One type of suspended ceiling is made up of Acoustic Ceiling Tiles (ACT) and a stick-built grid system. Sometimes called a lay-in ceiling, this type of system is versatile, durable, and cost effective. In addition, the ceiling tiles can be removed without damage to the system so that above ceiling items can be maintained. Seen throughout many commercial and institutional buildings, ACT is a popular ceiling material that now has a wide variety of aesthetic options.
Acoustic Lay-In Ceiling Panels vs. Acoustic Ceiling Tiles
First, we have to address the nomenclature for suspended ceiling systems. We often refer to the ceilings you see below as an "ACT ceiling", meaning acoustic ceiling tiles. However, ASTM C636 Standard Practice for Installation of Metal Ceiling Suspension Systems for Acoustical Tile and Lay-In Panels makes a distinction between tiles and panel. In reality, these are actually ceiling panels.
Ceiling Tiles are mechanically fastened to a concealed suspension grid. They are generally 12" x 12". The effect was to create a monolithic look while still providing access to services above the ceiling. Tiles were popular in the 1980s, but are not used as often anymore.
Lay-In Ceiling Panels are more common today. The come in various shapes and sizes and are laid into an exposed grid. The most common sizes are 24" x 24" or 24" x 48".
Suspended Acoustic Ceiling Components
The diagram below identifies the major components of a suspended lay-in ceiling. The continuous main beam T shapes are suspended from the structure above by hanger wires. Shorter cross T segments connect to the main beam T shapes to make a rigid frame. Edge molding shapes are attached to the walls around the perimeter of the room. Finally, ceiling panels are dropped into the grid to finish the ceiling.
Ceiling Grid T Shapes
The most commonly used T shapes are 15/16" wide; however, 9/16" wide T shapes are becoming more common. Suspended ceiling manufacturers also make a variety of shapes that offer aesthetic options to the designer. A stepped T shape is often used with tegular panels to provide a ceiling with more depth. A reveal T shape provides a notch along the length of the grid that makes the T shapes recede more than a typical T shape.

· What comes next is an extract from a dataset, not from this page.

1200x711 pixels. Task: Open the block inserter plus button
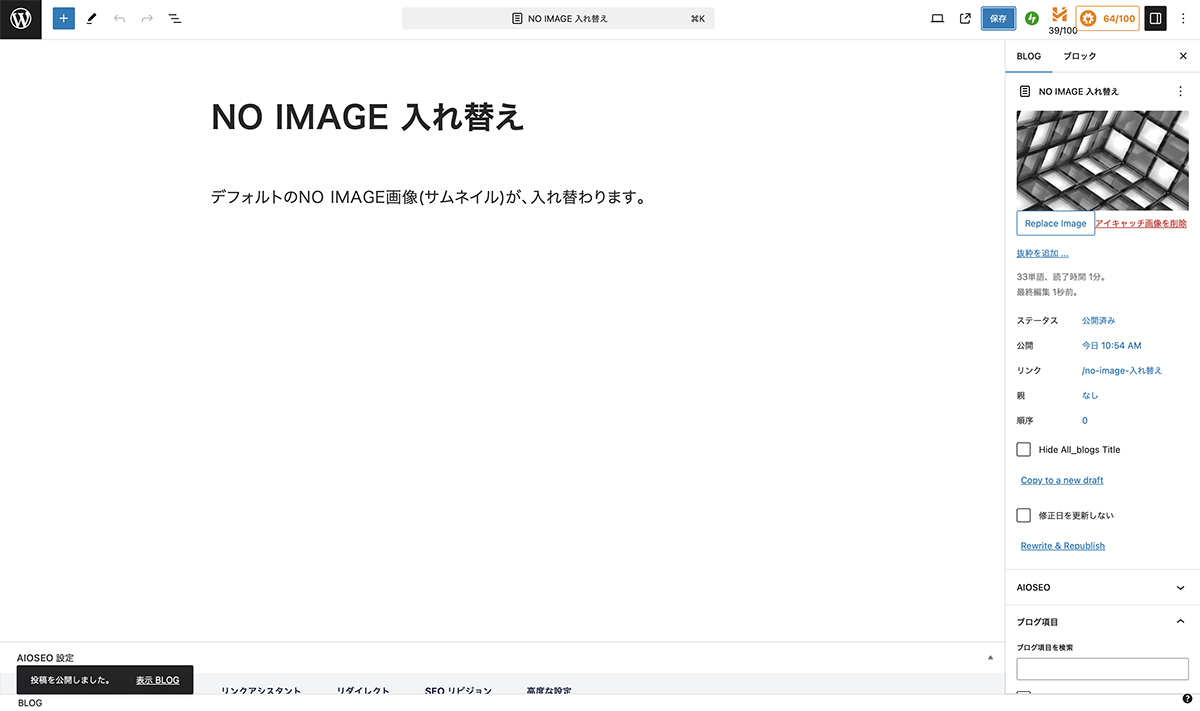(x=64, y=19)
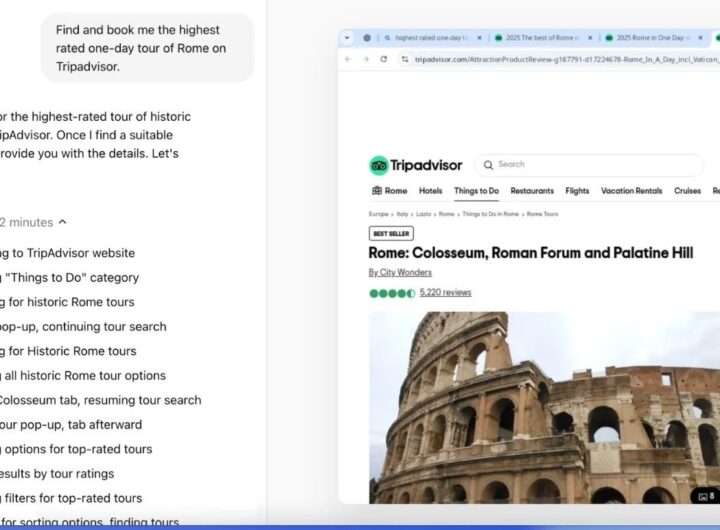
Task: Open the 5,220 reviews link
Action: point(445,293)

There are two common edge moldings used to terminate a ceiling grid at a wall. The standard shape is the Angle Molding. Also available is a Shadow Molding, which creates a shadow line along the edge of the room. Manufacturers also provide their own series of edge molding shapes.
Ceiling Panel Materials and Design
Ceiling panels come in an infinite variety of textures and designs. Most ceiling panels are made from mineral fiber, but other materials are available, such as fiberglass. Mineral fiber panels typically have a high Noise Reduction Coefficient (NRC), which means they are good at absorbing sound within a space to prevent echo or loud environments. While some panels have a high Ceiling Attenuation Class (CAC), meaning they prevent sound from passing through the ceiling to another space, acoustic ceiling panels are generally not used to provide privacy between spaces.
In addition to panel material, there are a wide variety of designs available. Panels may have a rough appearance or a smooth appearance. They may also have designs imprinted in them or other patterns scored into the panel. There are a few edge options that are typical, as shown below.
Ceiling Panel Sizes
Lay-In ceiling panels come in a wide variety of shapes and sizes. In addition to the standard panels, custom panels are available from most manufacturers. Ceiling panels can be made in virtually any shape. Standard sizes are listed below in inches.
|12" x 12"||12" x 24"||24" x 24"|
|24" x 24"||24" x 48"||24" x 60"|
|24" x 72"||30" x 30"||20" x 60"|
|30" x 60"||60" x 60"||48" x 48"|
For suspended ceilings in seismic zones, special considerations must be made. Some of these considerations include wider edge moldings, limits on size of ceiling or weight of ceiling, additional attachment requirements, additional bracing requirements, and additional inspection requirements.
Refer to to the codes of your jurisdiction for more detailed information. In addition, there is a separate standard for suspended systems in seismic zones: ASTM E580 Standard Practice for Installation of Ceiling Suspension Systems for Acoustical Tile and Lay-in Panels in Areas Subject to Earthquake Ground Motions.